E a poesia corre solta, aos borbotões, às escâncaras…
Abro uma dessas redes e leio uma postagem contra a corrente. Dizia mais ou menos assim: “alguns pensam que fazer poesia é apenas escrever períodos curtos, sobrepostos, tentando usar metáforas bonitas.”
Pensei tratar-se de um crítico mordaz. Comecei a explorar suas postagens. E ali encontrei mais: “poesia tem que ter ritmo, métrica. Poesia precisa explorar as formas clássicas. Se a pessoa não faz isso, não é poeta. Apenas pensa que é.”
Mais adiante, a melhor postagem de todas: “se você concorda comigo, me segue e acompanhe o lançamento do meu curso sobre como escrever poesia.”

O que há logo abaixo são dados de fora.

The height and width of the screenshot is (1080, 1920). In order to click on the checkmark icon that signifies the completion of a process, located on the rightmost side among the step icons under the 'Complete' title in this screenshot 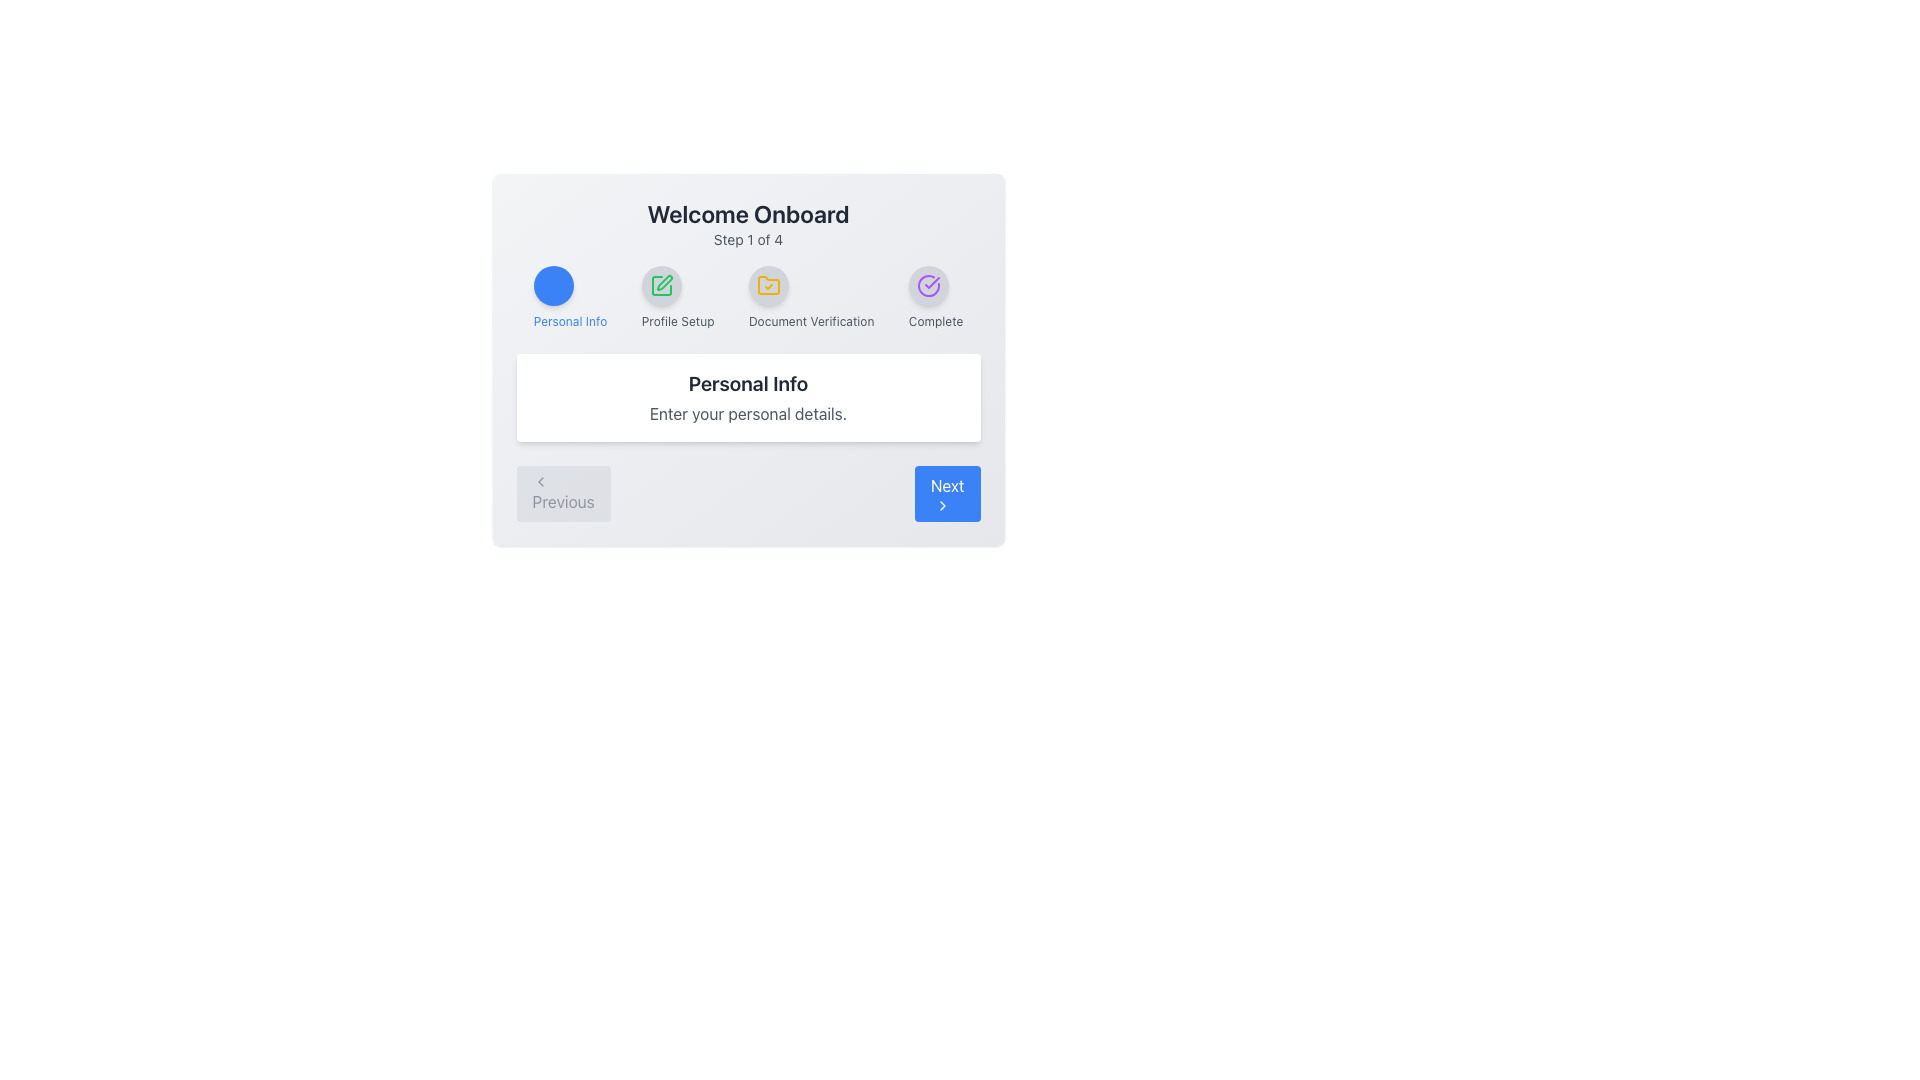, I will do `click(931, 282)`.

Pronto… De imediato, veio à mente Agripino Grieco, franco e temido crítico literário do século XX. Será que, ao fim de um artigo exaltando ou destruindo um escritor, ele teria coragem de vender um curso? À distância. Na época, certamente por correspondência. Claro que a credibilidade do “crítico” caiu por terra. Percebi bem suas segundas intenções.
Corte para alguém que entende do assunto. Ao menos para mim é referência. Um poeta. Pergunto a ele: o que é ser, hoje em dia, o que você é? Omitirei o trecho da conversa em que ele me confessou nem saber direito o que é. Até o momento em que entendeu o sentido de minha indagação.
E ele me respondeu: talvez o mesmo que haja sido há séculos. É alguém que, dotado de uma sensibilidade absurda, entranha-se com os males do mundo. Os processa e os vomita, mesmo para quem não quer ou nem sabe ouvir.
Passou longe da resposta por mim esperada. Queria ouvir sobre a técnica preconizada pelo vendedor de curso.
Sigo minha investigação.
Novamente, vou às redes. Determinado grupo de produção poética lança um edital para agregar novos membros. Todos os anteriores me parecem bastante instagramáveis, jovens, livres, performáticos. A seleção é concluída e, bingo, os integrantes escolhidos são instagramáveis, jovens, livres, performáticos.
Pelo critério do crítico-vendedor-de-curso, acho que nenhum se enquadraria no modelo canônico de poesia. Levando em conta a produção de seus congêneres, concluí que não atendem à métrica e à rima. Poesia precisa disso mesmo? Pessoalmente, acho que não. Precisa ter sentido, beleza, ritmo. E dá para ter ritmo sem métrica e sem rima. A quem discordar, cartas para a redação.
Novamente, indago àquele poeta-referência sobre seus jovens colegas. E ele: sinto-me deslocado. Evito até passar perto para não contaminar alguns com minha obsolescência.
Uma obsolescência rebelde, contudo. Mas protesto. Ele ainda é um poeta necessário e que, de alguma forma, me alimenta. Ele mal sabe, mas já chorei, sozinha, lendo-lhe certos versos.
Eu me sinto mais nutrida por provocações do que pelos cânones irrepreensíveis. Aquele verso que, lido, sem que a gente pense muito, mexe por dentro. Atinge um ponto qualquer e faz pensar.
Quisera eu ser um bichinho necrófago de antigas fórmulas (percebam que jamais usei a expressão ‘obsoletas’) para saciar-me delas sem remorsos. Mas a elas retorno e, acima da mera forma, só consigo me encantar com imagens. São as imagens que trazem as sensações, arrepiam a pele, enchem os olhos de água.
Imagens que parecem quadros de uma exposição. Imagens estáticas que, entre si, dialogam, ensinam, propõem, orientam, conduzem e acalentam.
Uma exposição viva. Abre-se a capa, vira-se a página, com sorte até se faz escala numa dedicatória, corre-se até o último verso e, nesse caminho, topamos com campos de girassóis, mistérios, noites estreladas, amores, o mar, perdas, redenção, eras passadas, pessoas extintas, a exaltação da arte, a morte, a dúvida.
É tudo o que eu almejo encontrar num livro de poemas.